Ledesma kicks the life back into the album following the mournful end of the opener in “Blood Moon”, however, with a fiery but non-abrasive thicket of noisy guitar drone creating an entirely more turbulent piece. Banished are Grouper’s delicate and naively simplistic little melodies and in are the rich and empowered works Ledesma so lovingly crafts. Liz can still be heard serenading this boiling noise and Ledesma also seems to have some kind of even more distant overprint, and they’re beautiful additions to the textural onslaught. But the torrent dies away the same way as it did in the opener to be replaced by soft and cool reverbed drones right at the end as the full moon sets below the horizon and the night truly envelopes the land once more.

The title track creates a sandwich of sound as it returns to the seemingly Grouper lead style of sparse and reverb drenched guitar, minimal piano and barely there voices. There’s distinct sadness and sense of loss in this piece that reflect it’s namesake however, something that has not been present thus far. Liz sounds far away and not just literally but also emotionally, there’s a flatness and melancholy palpable through the quietly mourning music that has suddenly sprung up. This theme continues somewhat through into perhaps my favourite track of the album “In Held Company”, which sounds almost like it could have come out of AIA, but with a twist. The piano is brought right to the fore, promoted upon realisation of its potential as an instrument to induce sadness. All the extraneous detail and faint record crackle fall away only to be replaced by Liz alone, consoling herself in the empty darkness for a short while before the barely-there sequences of drone appear once more in the extremely minimalistic final throes of the track. It says so little but the void speaks far more than the music ever could.

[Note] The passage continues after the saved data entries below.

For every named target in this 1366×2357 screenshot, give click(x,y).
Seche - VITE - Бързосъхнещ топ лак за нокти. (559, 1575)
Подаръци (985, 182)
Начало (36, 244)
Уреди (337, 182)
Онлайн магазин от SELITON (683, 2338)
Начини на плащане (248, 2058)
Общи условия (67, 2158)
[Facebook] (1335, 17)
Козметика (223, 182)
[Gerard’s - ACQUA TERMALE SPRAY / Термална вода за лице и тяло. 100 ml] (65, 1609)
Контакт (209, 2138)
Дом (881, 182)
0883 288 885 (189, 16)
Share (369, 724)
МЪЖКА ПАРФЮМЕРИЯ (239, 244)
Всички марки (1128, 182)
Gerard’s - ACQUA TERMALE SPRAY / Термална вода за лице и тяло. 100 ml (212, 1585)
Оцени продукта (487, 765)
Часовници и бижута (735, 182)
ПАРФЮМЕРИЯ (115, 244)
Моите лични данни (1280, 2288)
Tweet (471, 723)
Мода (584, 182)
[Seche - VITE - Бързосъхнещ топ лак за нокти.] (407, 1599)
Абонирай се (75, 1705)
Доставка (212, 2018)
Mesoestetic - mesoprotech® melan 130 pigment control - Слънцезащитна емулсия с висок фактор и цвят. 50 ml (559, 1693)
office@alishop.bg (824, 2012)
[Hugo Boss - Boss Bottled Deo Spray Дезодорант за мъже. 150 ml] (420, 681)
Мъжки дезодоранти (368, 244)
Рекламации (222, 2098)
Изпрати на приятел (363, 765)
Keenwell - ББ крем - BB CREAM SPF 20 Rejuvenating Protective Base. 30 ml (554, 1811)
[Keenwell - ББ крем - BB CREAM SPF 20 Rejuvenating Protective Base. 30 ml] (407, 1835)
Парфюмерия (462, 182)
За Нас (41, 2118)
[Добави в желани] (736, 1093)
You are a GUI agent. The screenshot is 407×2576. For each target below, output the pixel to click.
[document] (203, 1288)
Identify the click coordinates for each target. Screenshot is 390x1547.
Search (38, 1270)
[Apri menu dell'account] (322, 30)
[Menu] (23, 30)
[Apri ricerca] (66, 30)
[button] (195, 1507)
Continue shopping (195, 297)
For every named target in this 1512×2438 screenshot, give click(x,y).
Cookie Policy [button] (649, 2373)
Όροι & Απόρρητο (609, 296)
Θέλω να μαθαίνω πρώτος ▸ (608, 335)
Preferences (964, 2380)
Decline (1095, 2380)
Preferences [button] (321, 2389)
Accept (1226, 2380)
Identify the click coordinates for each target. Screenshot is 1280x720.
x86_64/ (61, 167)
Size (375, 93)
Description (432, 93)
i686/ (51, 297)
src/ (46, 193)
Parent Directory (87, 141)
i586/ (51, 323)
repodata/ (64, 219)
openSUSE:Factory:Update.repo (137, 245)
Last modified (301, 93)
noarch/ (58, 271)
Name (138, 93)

It’s difficult to follow up the incredible peacefulness, even if it was somewhat unsettling, of the previous track, but closer “Blood Loss” does it somehow. The message is startlingly clear and totally at peace with the decision that life is just not worth living without you in it. Liz’s voice comes in the same gentle pulses as it always does but there’s something dark and menacing underlying the track, a deep and growing rumble that shakes the track at its very core, a distant yet immediately affecting disruption in the fabric of the music; the blood rushing out of our ears, right out of our body. It never really gets going because it doesn’t have anywhere to go, the entire thing just fades away into a crumbling, rumbling oblivion, a peaceful and uneventful movement into darkness and then…nothing.

It’s a strange release in that, as we progress through the album it’s difficult to see the bigger picture of what the pair are leading up to and trying to put across but once it comes down to the closing moments the leadup really is everything and the jigsaw slots into place at last. Suicide is not an instantaneous decision, it’s not something that just pops into your head and then happens, there’s a slow and drawn out process of realisation. In this case the turbulence and disarray proceeding loss is made known in “Blood Moon” and goes downhill from there as we sit wistfully in silence bringing back up old memories and trying to make sense of it all before we go ahead and slip away into the darkness ourselves in the closer. It’s a dark album, there isn’t much in the way of light listening, but it’s easygoing and relatively accessible, even if it has challenging themes. I like it a lot, but I think there could have been something else if Ledesma had been given the chance to craft some of his bigger and bolder pieces a little more.